It has been rather well-established that (some) Asians were in contact with Australia before European colonialism, possibly even centuries before. Yet the awareness of Australia didn't seem to spread across the rest of Asia.
Here are some choice quotes from Wikipedia to summarise the matter, with important bits in bold:
The Austronesian Makassar people from the region of Sulawesi (modern-day Indonesia) began visiting the coast of northern Australia sometime around the early to middle 1700s, first in the Kimberley region, and some decades later in Arnhem Land.
They were men who collected and processed trepang (also known as sea cucumber), a marine invertebrate prized for its culinary value generally and for its medicinal properties in Chinese markets.
Trepanging fleets began to visit the northern coasts of Australia from Makassar in southern Sulawesi, Indonesia, from at least 1720 and possibly earlier. Campbell Macknight's classic study of the Makassan trepang industry accepts the start of the industry as about 1720, with the earliest recorded trepang voyage made in 1751. But Regina Ganter of Griffith University notes that a Sulawesi historian suggests a commencement date for the industry of about 1640. Ganter also notes that for some anthropologists, the extensive influence of the trepang industry on the Yolngu people suggests a longer period of contact.
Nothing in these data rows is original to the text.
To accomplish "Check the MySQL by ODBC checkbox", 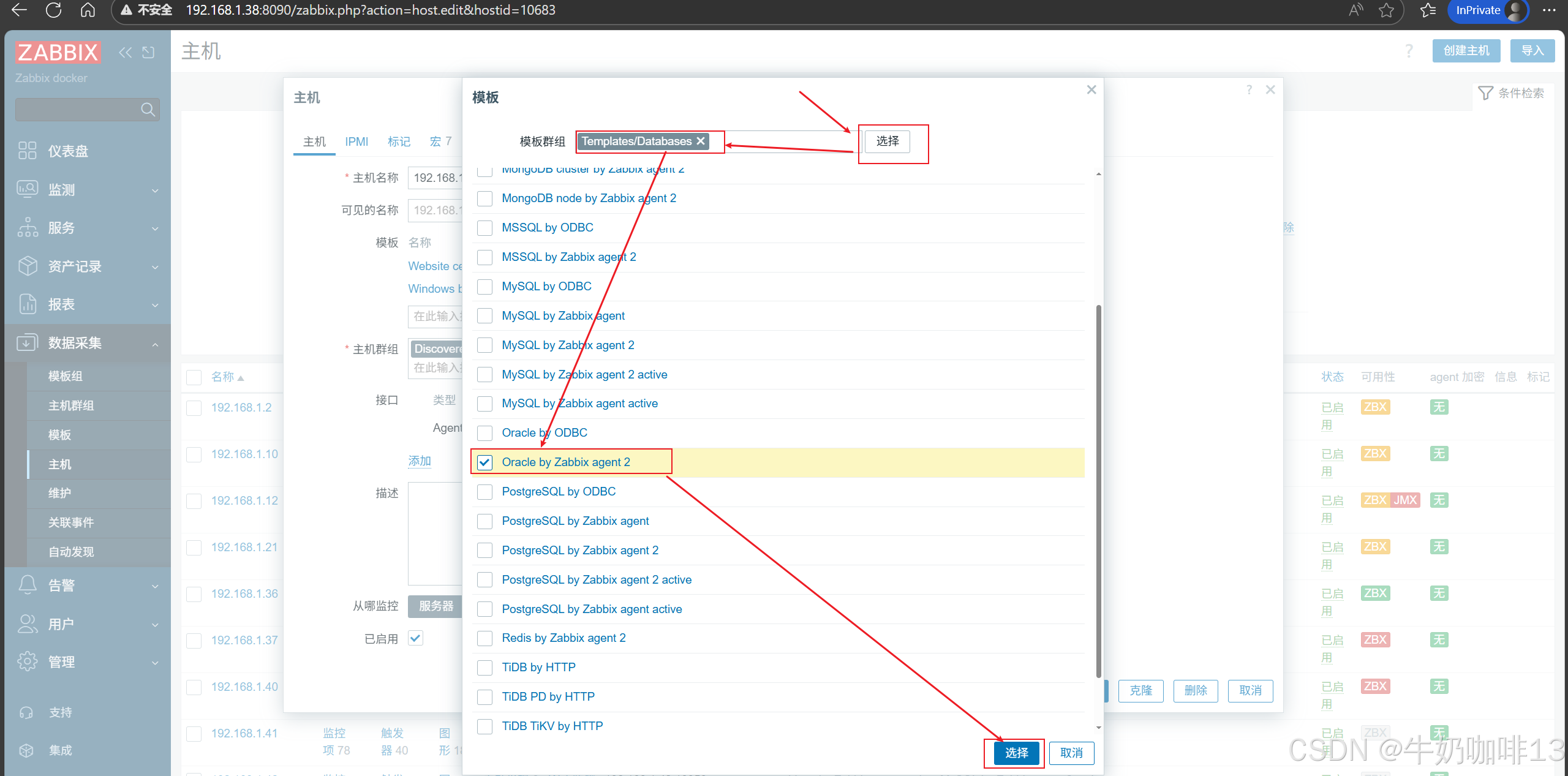I will tap(484, 287).
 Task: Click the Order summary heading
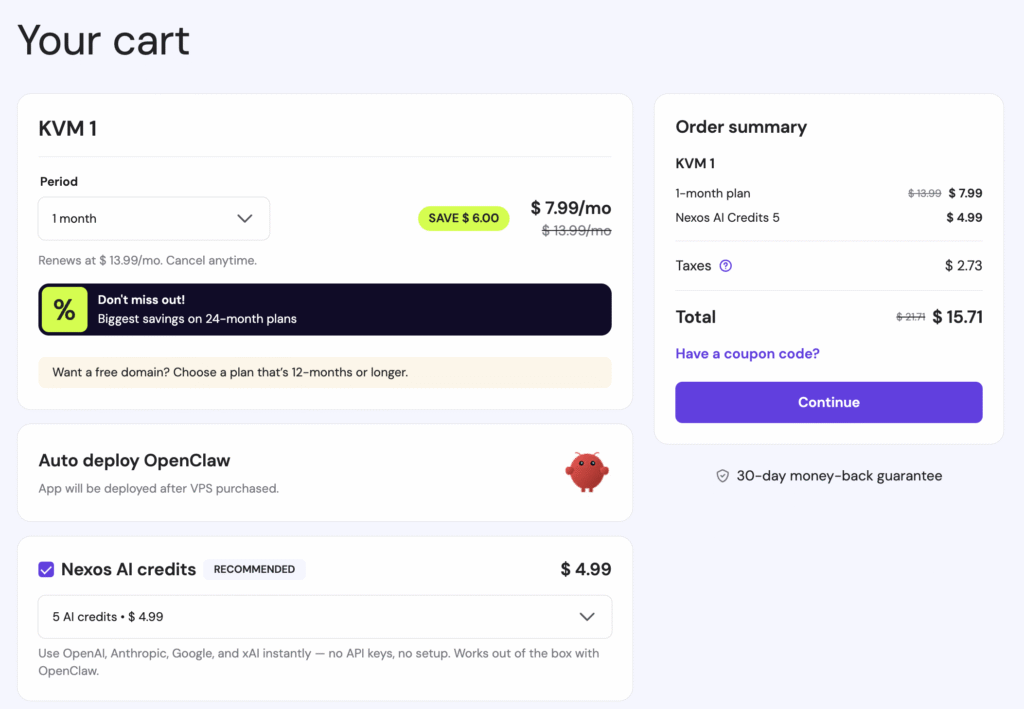pos(741,127)
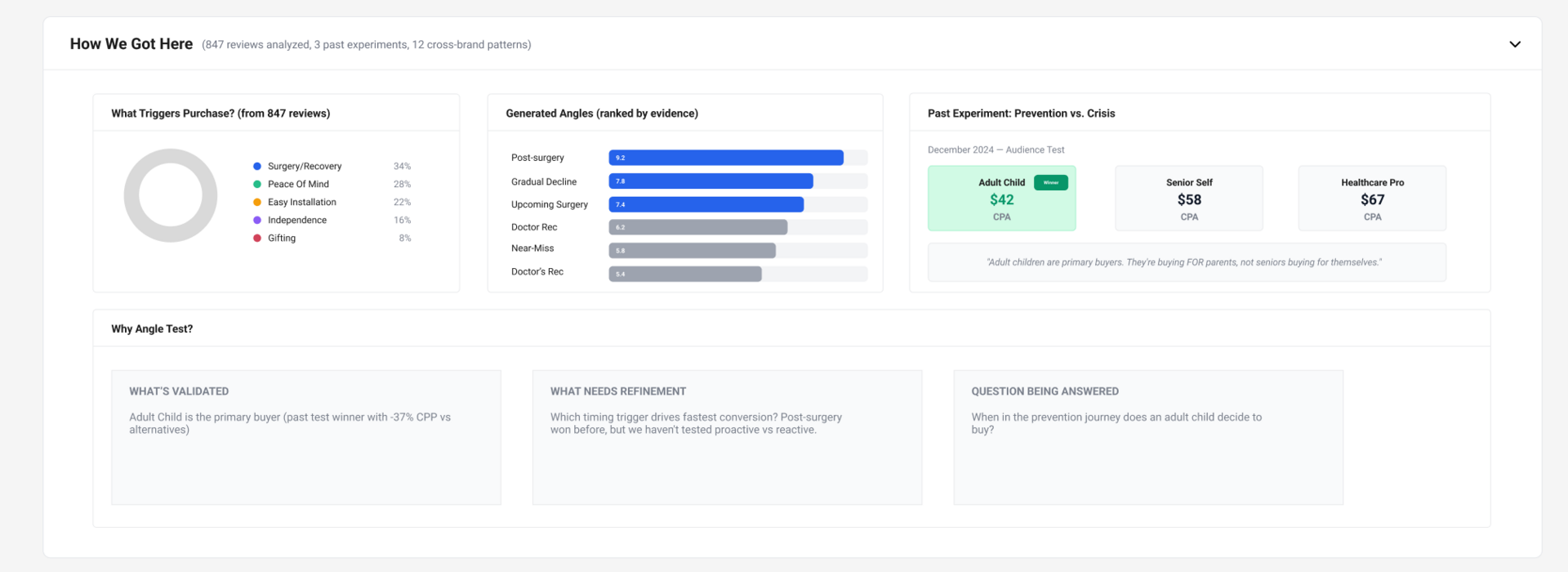Click the blue Surgery/Recovery legend dot

coord(257,167)
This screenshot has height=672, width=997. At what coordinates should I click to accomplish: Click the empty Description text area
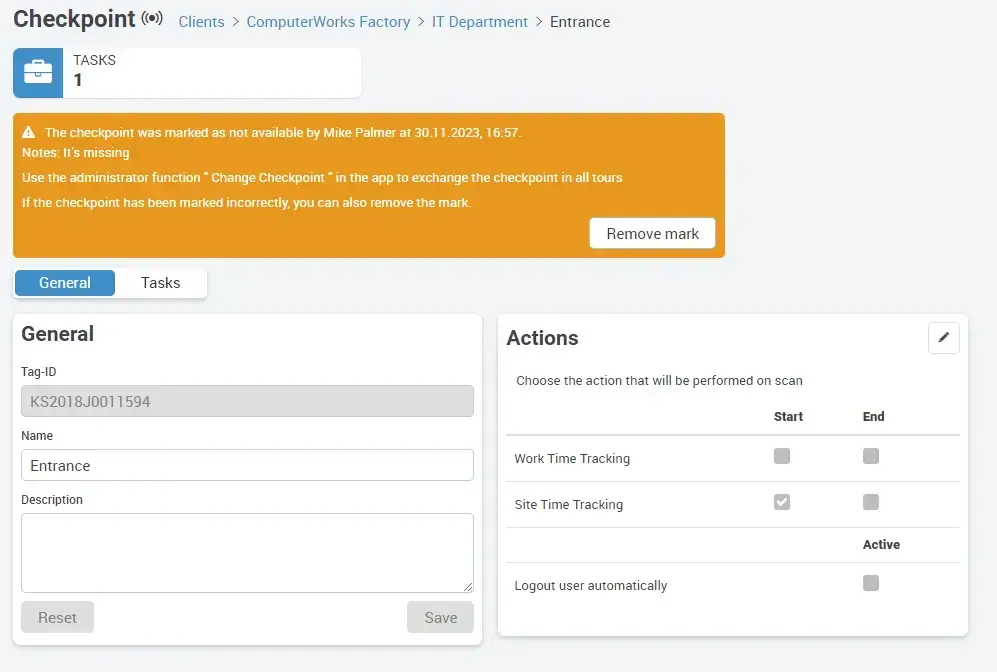[245, 552]
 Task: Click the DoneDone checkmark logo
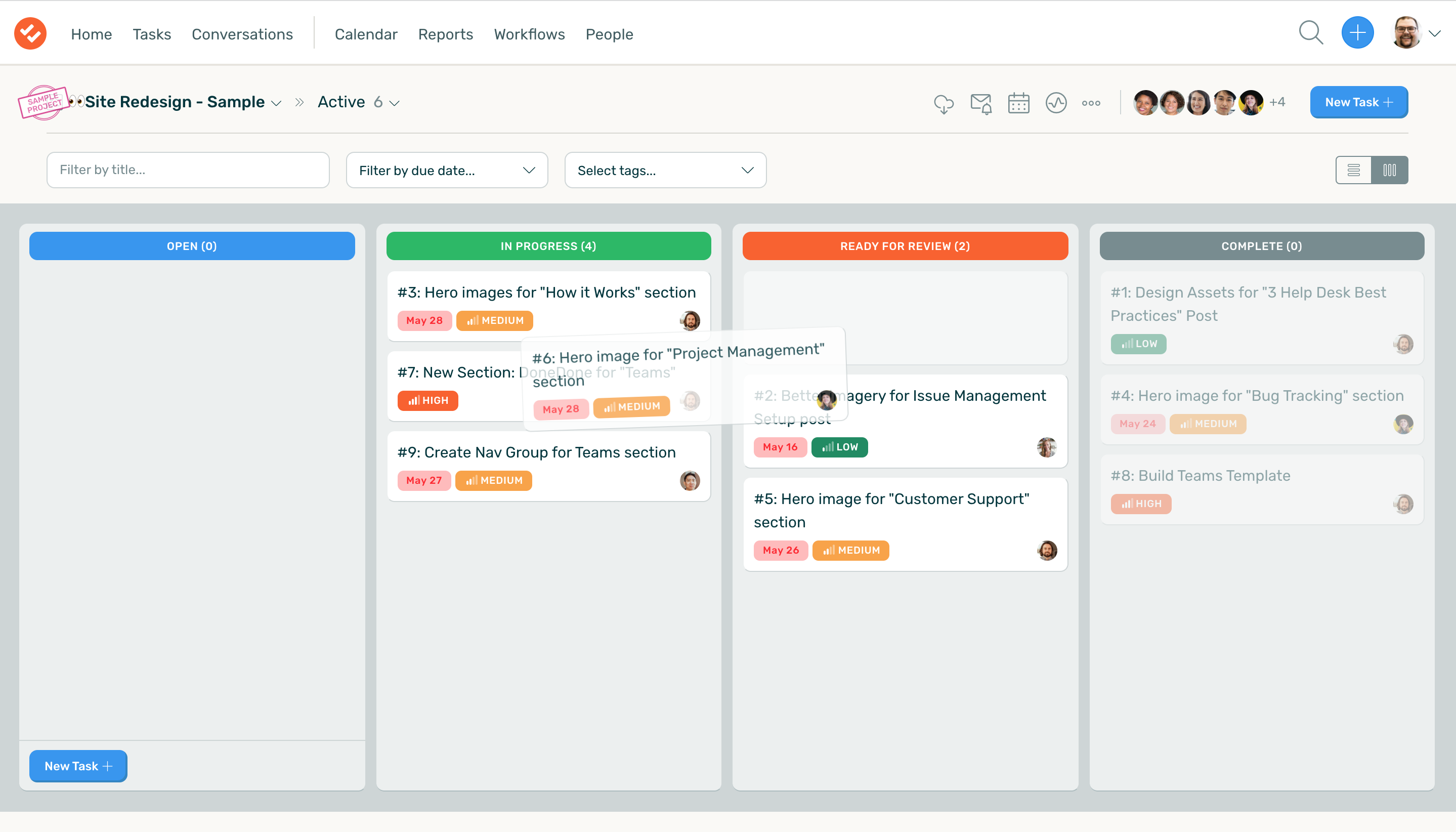(30, 33)
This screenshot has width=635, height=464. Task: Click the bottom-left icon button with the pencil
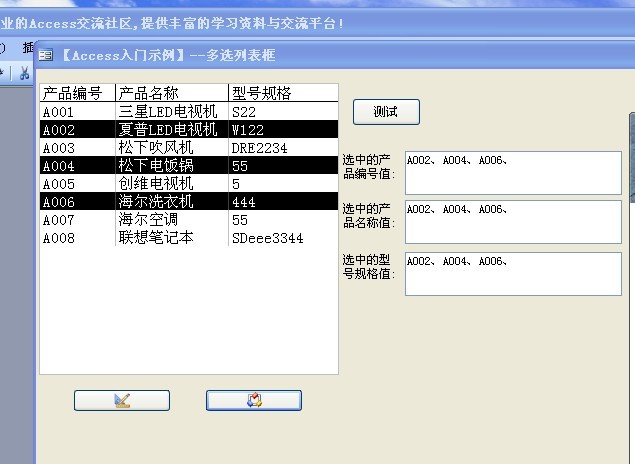pos(121,400)
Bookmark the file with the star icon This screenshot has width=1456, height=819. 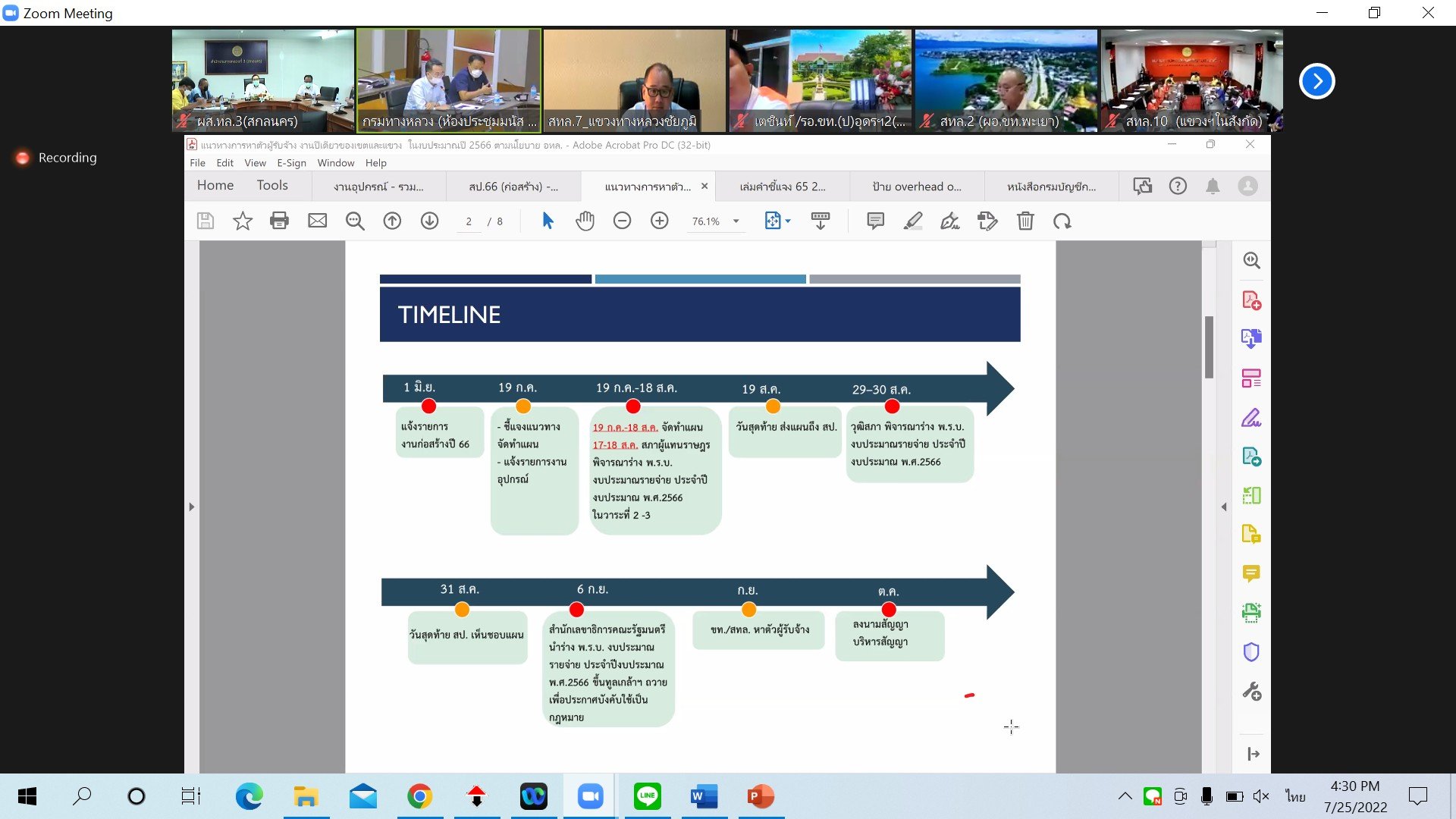pos(242,221)
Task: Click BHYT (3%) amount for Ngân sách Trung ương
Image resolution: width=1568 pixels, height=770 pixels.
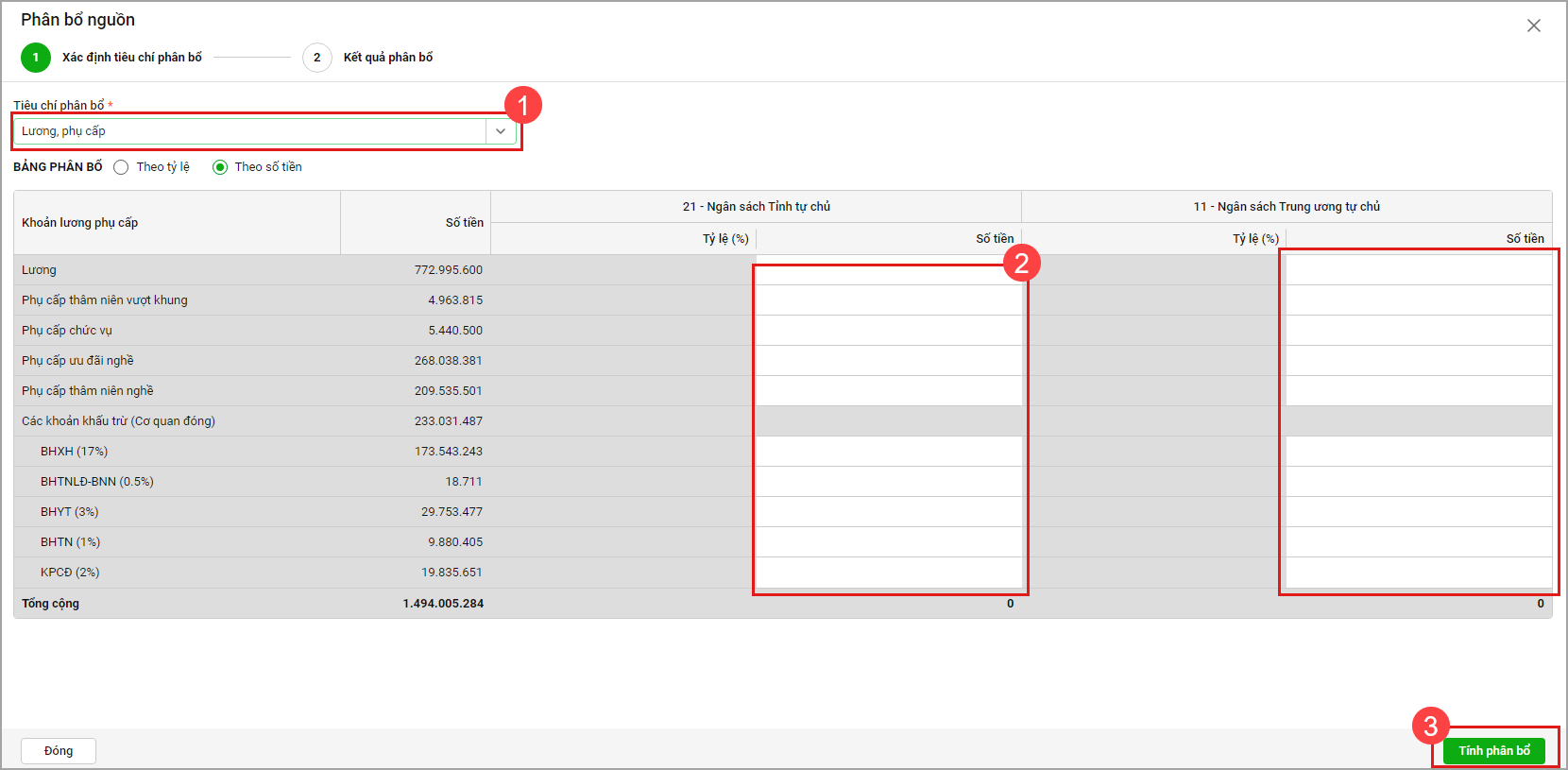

Arnhem Land Aboriginal rock art, recorded by archaeologists in 2008, appears to provide further evidence of Makassan contact in the mid-1600s. Based on radiocarbon dating for apparent prau (boat) designs in Aboriginal rock art, some scholars have proposed contact from as early as the 1500s.
The book Islam Dreaming also mentions that the link with the Chinese markets was rather direct:
Using the winds of the north-west monsoon to sail their boats (called perahu), the Makassan fishermen made seasonal voyages to the northern Australian coast in search of trepang, a kind of sea slug, variously known as bêche-de-mer or sea cucumber. In December each year a fleet of up to fifty or more vessels would make the journey to either the northern shores of Arnhem Land, known to the Asian visitors as Marege, or the beaches on the Kimberley coast, which they called Kayu Jawa.3 The Arnhem Land trepanging area extended from Melville Island east to the Gulf of Carpentaria, usually reaching the Sir Edward Pellew Group, more than 1100 kilometres to the south-east.4 The Kimberley trepanging sites stretched south-west from Napier Broome Bay to Cape Leveque.5 Approximately four months later, with the south-east winds behind them, the fishermen returned to Makassar with their cargo of trepang. There they traded it with Chinese merchants, who considered it a great delicacy for its culinary, medicinal and aphrodisiacal qualities.
Several things strike me as interesting:
- These were deliberate, ongoing voyages to Australia over a long period of time. There were semi-permanent settlements and plenty of interactions (peaceful and otherwise) with the local inhabitants. So not something sporadic.
- The Makassans traded directly with Chinese merchants. So not a several-degrees-of-separation scenario.
- Makassar was a major port city in Sulawesi and part of the VOC. So not an obscure location to begin with.
- East Asians were very aware of places outside their immediate surroundings. For example, the Han Dynasty knew of the Roman Empire through indirect trade links, which they called "Daqin". So they weren't incurious about such things.
And yet, as far as I can tell, the Chinese themselves and other Asians never picked up any awareness of Australia's existence. There's no unambiguous evidence that any Asians other than Makassans attained any awareness, mention or name for Australia or its inhabitants at that time. The Makassans called the Arnhem Land region "Marege" and it seems this name and concept never transferred to any other culture even with thousands of traders over several centuries to such a big and well-connected place like China. It wasn't until European colonialism that knowledge of Australia became unambiguously mainstream across China, Japan, Korea, Vietnam, etc.
How did Asian civilisations as a whole somehow not know of Australia's existence, despite regularly trading with people who constantly voyaged there?